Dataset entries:
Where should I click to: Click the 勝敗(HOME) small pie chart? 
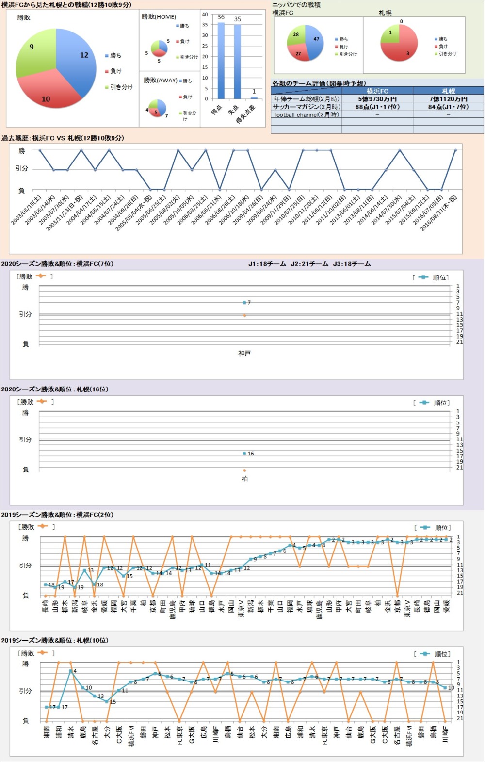click(159, 48)
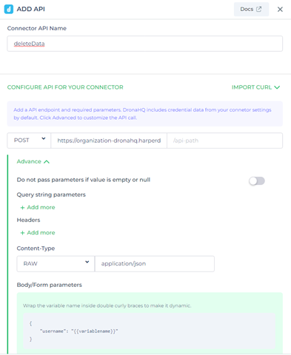Click plus icon under Query string parameters
Viewport: 291px width, 355px height.
pos(22,208)
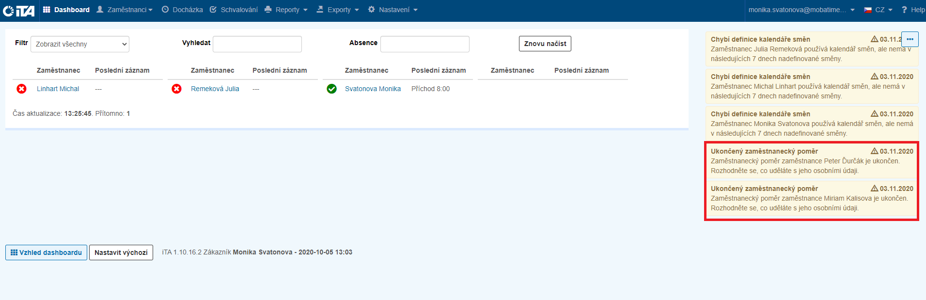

Task item:
Your copy should hold each line above exactly and no pictures at all.

Task result:
Where should I click to: Click the 勝敗(HOME) small pie chart? 
click(159, 48)
Click plus icon under Query string parameters
Viewport: 291px width, 355px height.
pos(22,208)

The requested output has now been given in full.